Son of El Cheapo: Agile AL-3010SE

So here’s the thing. I hate spending more money than I have to and I like to think I am fact based in my decision making when it comes to buying stuff.

Since El Cheapo left for a new home I have definitely felt that the guitar rack at home has been a little empty (ironic because due to one thing and another I have hardly managed to pickup a guitar in the last 4-5 weeks) and I figured I wanted to get another Les Paul type guitar; mahogany body with dual alnico humbuckers, but this time with a set rather than bolt-on neck. I began researching the options.
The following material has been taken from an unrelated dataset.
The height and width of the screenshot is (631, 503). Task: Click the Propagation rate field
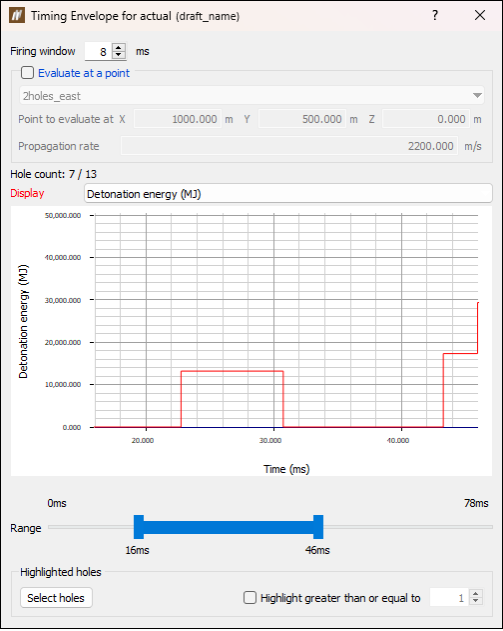[289, 146]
The obvious choice would be a Gibson Les Paul Studio. The Studio model is about the same as the classic Les Paul Standard (which is way out of my budget at around $1200 used), but the maple cap that sits on the mahogany body does not have the same kind of figuring, the finishes used are plainer and there is no binding on the body. It’s a Made in the USA Les Paul without the bling. The cheapest of these guitars retail for about $800 new, so let’s say $720 after tax and a bit of haggling.This should put them in the $450-$550 range second hand. Add a case and we’re talking $500-$600. With the $250 I got for El Cheapo and the little Mustang amp, plus maybe another $150 from selling my bass and I would still be at least $100 short.
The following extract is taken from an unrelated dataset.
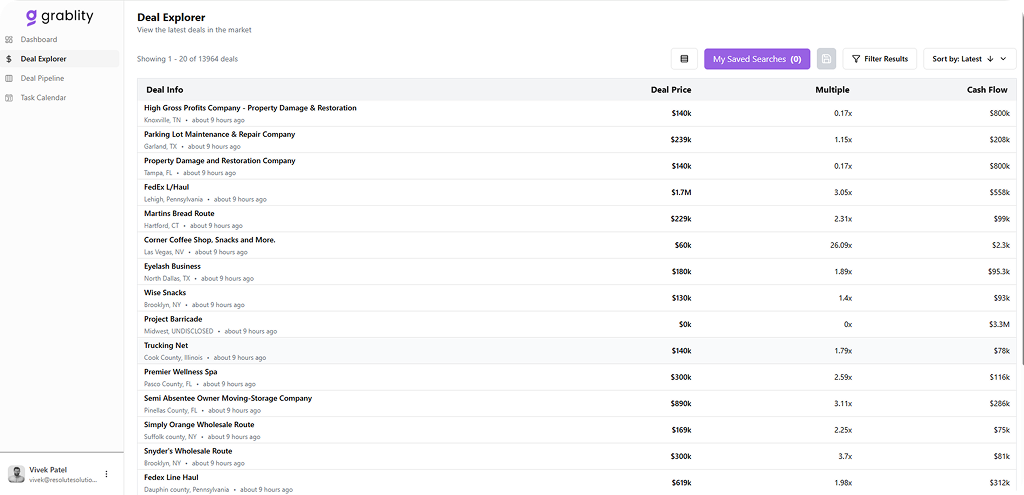Open the three-dot menu beside Vivek Patel

pyautogui.click(x=107, y=474)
So then I started thinking about Gibson’s budget brand; Epiphone. You can get a very cheap Epi Les Paul Special II for as little as $150 new, but they are unworthy of the name, being made out of plywood, having a bolt on neck and cheap ceramic pickups.
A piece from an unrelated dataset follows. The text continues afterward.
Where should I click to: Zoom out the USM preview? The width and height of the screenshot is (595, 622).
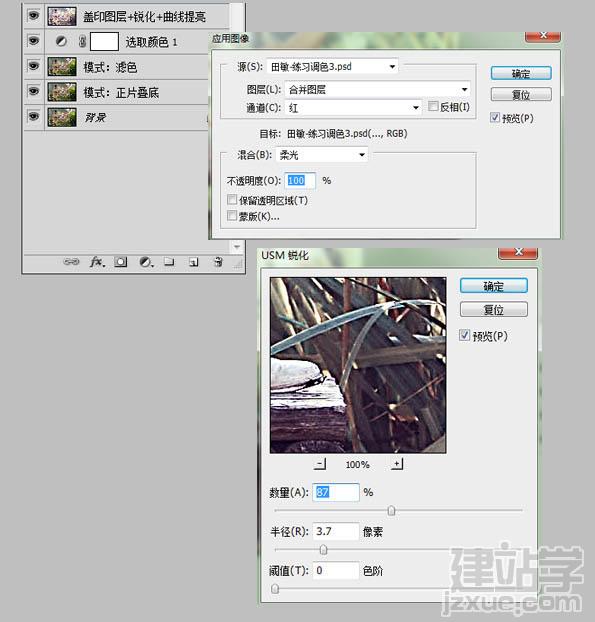320,464
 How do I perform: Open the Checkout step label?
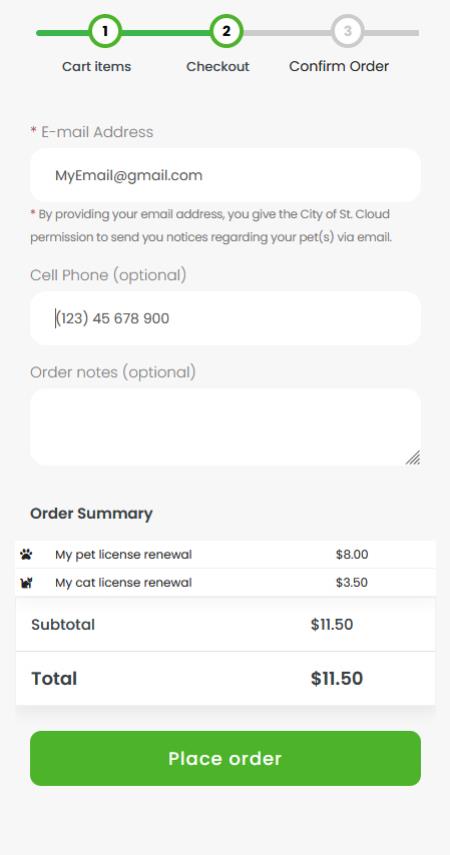[x=218, y=67]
In order to get a mahogany, set neck Epiphone, you have to look at the Studio or Standard models starting at about $400 new. In theory it should be possible to pick one of these up for $300 or less, but whenever I have tried these guitars out in the store I have been deeply unimpressed.

So I started casting the net a little wider. Ibanez, ESP-LTD and Schecter all do nice looking Paul-alikes starting at about $400. But in the entry models, ceramic pickups seem to be the norm and I really want alnico. You also have to add in the cost of a hard case. These brands also seem to gravitate to metal/shredder guitars as you go up in price point, adding active EMG pickups. This is not the classic Les Paul vibe I’m after.

Michael Kelly do a nicely specced line of guitars called the Patriot, but the body shape is somehow a little off. A Paul Reed Smith Singlecut SE also could’ve been an option, used. But they are pretty rare and are also reputed to have a tone which is lighter and airier than a ‘real’ Les Paul.

But while surfing the web, doing searches such as “best Les Paul under $1000”, then one particular brand kept on popping up– the Korean made Agile guitars, in the US only sold on-line via Rondo Music. The higher end AL-3XXX guitars have specs that you would find on Gibson/Epiphone guitars costing twice as much. Agile has won a devoted following on the web. The quality of the intstruments is said to be excellent. They also, right now have a discounted line of Les Paul style guitars, the AL-3010SE, which seems to be the same as the regular AL-3010, but with plainer appointments (binding, maple top figuring) and a different bridge, but selling for $299. With a flame maple top and ebony fingerboard (as opposed to rosewood), you’d have to compare it to the higher end, Korean (rather than Chinese) made Epiphone Les Paul Plus Customs, which start at about $600.

But after adding in a case and delivery I ended up paying about $380. I should receive my new Agile TODAY! Can’t wait!